• **TASK TO CARRY OUT**
Each entry here needs to be given again exactly.

• **Saved entries**
*** Begin section ***
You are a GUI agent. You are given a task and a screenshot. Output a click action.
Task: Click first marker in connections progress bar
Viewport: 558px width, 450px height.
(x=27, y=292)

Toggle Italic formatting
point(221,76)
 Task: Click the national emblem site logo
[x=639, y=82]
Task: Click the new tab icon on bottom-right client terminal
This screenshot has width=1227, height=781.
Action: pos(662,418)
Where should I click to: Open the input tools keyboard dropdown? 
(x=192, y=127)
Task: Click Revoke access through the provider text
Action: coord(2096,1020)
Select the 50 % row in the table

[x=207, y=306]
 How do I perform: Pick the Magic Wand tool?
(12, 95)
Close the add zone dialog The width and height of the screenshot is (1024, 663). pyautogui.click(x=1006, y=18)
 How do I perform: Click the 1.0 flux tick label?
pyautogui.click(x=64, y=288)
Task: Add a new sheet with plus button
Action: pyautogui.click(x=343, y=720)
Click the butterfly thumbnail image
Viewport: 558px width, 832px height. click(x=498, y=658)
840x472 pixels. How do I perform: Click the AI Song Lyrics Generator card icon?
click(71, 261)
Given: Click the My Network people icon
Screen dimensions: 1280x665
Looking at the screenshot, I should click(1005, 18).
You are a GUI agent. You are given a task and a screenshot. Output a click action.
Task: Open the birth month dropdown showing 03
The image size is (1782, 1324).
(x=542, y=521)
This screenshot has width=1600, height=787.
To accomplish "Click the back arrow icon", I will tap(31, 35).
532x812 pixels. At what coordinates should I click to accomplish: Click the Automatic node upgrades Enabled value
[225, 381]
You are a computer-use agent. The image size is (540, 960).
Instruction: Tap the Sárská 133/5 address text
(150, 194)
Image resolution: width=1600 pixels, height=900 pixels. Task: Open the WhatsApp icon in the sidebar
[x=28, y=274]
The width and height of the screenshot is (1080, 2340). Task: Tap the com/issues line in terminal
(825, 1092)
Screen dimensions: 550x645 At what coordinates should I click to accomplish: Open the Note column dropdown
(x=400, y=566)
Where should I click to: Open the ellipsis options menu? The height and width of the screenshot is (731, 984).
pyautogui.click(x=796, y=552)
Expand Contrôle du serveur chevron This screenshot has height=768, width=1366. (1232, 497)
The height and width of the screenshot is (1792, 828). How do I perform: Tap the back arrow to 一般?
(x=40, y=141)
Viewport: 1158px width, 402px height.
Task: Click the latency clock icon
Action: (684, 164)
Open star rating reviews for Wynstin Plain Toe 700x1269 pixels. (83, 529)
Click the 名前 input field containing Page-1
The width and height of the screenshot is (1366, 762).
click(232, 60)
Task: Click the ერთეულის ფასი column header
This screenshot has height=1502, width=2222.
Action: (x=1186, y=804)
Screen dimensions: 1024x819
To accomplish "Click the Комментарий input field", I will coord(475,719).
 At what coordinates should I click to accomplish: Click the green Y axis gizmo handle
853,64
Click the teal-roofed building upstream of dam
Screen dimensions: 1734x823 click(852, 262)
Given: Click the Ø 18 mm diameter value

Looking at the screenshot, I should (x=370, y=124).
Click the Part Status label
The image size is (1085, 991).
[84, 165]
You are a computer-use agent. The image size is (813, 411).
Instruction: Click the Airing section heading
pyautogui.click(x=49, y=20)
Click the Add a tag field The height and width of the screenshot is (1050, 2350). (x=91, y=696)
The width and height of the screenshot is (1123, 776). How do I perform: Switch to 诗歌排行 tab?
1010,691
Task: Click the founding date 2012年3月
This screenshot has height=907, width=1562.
*** End section ***
• **WRITTEN SOLUTION**
You are a GUI agent. You are given a task and a screenshot. Output a click action.
Task: Click first marker in connections progress bar
Viewport: 558px width, 450px height.
(x=27, y=292)

Toggle Italic formatting
point(221,76)
 Task: Click the national emblem site logo
[x=639, y=82]
Task: Click the new tab icon on bottom-right client terminal
This screenshot has width=1227, height=781.
Action: pos(662,418)
Where should I click to: Open the input tools keyboard dropdown? 
(x=192, y=127)
Task: Click Revoke access through the provider text
Action: coord(2096,1020)
Select the 50 % row in the table

[x=207, y=306]
 How do I perform: Pick the Magic Wand tool?
(12, 95)
Close the add zone dialog The width and height of the screenshot is (1024, 663). pyautogui.click(x=1006, y=18)
 How do I perform: Click the 1.0 flux tick label?
pyautogui.click(x=64, y=288)
Task: Add a new sheet with plus button
Action: pyautogui.click(x=343, y=720)
Click the butterfly thumbnail image
Viewport: 558px width, 832px height. click(x=498, y=658)
840x472 pixels. How do I perform: Click the AI Song Lyrics Generator card icon?
click(71, 261)
Given: Click the My Network people icon
Screen dimensions: 1280x665
Looking at the screenshot, I should click(1005, 18).
You are a GUI agent. You are given a task and a screenshot. Output a click action.
Task: Open the birth month dropdown showing 03
The image size is (1782, 1324).
(x=542, y=521)
This screenshot has width=1600, height=787.
To accomplish "Click the back arrow icon", I will tap(31, 35).
532x812 pixels. At what coordinates should I click to accomplish: Click the Automatic node upgrades Enabled value
[225, 381]
You are a computer-use agent. The image size is (540, 960).
Instruction: Tap the Sárská 133/5 address text
(150, 194)
Image resolution: width=1600 pixels, height=900 pixels. Task: Open the WhatsApp icon in the sidebar
[x=28, y=274]
The width and height of the screenshot is (1080, 2340). Task: Tap the com/issues line in terminal
(825, 1092)
Screen dimensions: 550x645 At what coordinates should I click to accomplish: Open the Note column dropdown
(x=400, y=566)
Where should I click to: Open the ellipsis options menu? The height and width of the screenshot is (731, 984).
pyautogui.click(x=796, y=552)
Expand Contrôle du serveur chevron This screenshot has height=768, width=1366. (1232, 497)
The height and width of the screenshot is (1792, 828). How do I perform: Tap the back arrow to 一般?
(x=40, y=141)
Viewport: 1158px width, 402px height.
Task: Click the latency clock icon
Action: (684, 164)
Open star rating reviews for Wynstin Plain Toe 700x1269 pixels. (83, 529)
Click the 名前 input field containing Page-1
The width and height of the screenshot is (1366, 762).
click(232, 60)
Task: Click the ერთეულის ფასი column header
This screenshot has height=1502, width=2222.
Action: (x=1186, y=804)
Screen dimensions: 1024x819
To accomplish "Click the Комментарий input field", I will coord(475,719).
 At what coordinates should I click to accomplish: Click the green Y axis gizmo handle
853,64
Click the teal-roofed building upstream of dam
Screen dimensions: 1734x823 click(852, 262)
Given: Click the Ø 18 mm diameter value

Looking at the screenshot, I should (x=370, y=124).
Click the Part Status label
The image size is (1085, 991).
[84, 165]
You are a computer-use agent. The image size is (813, 411).
Instruction: Click the Airing section heading
pyautogui.click(x=49, y=20)
Click the Add a tag field The height and width of the screenshot is (1050, 2350). (x=91, y=696)
The width and height of the screenshot is (1123, 776). How do I perform: Switch to 诗歌排行 tab?
1010,691
Task: Click the founding date 2012年3月
This screenshot has height=907, width=1562.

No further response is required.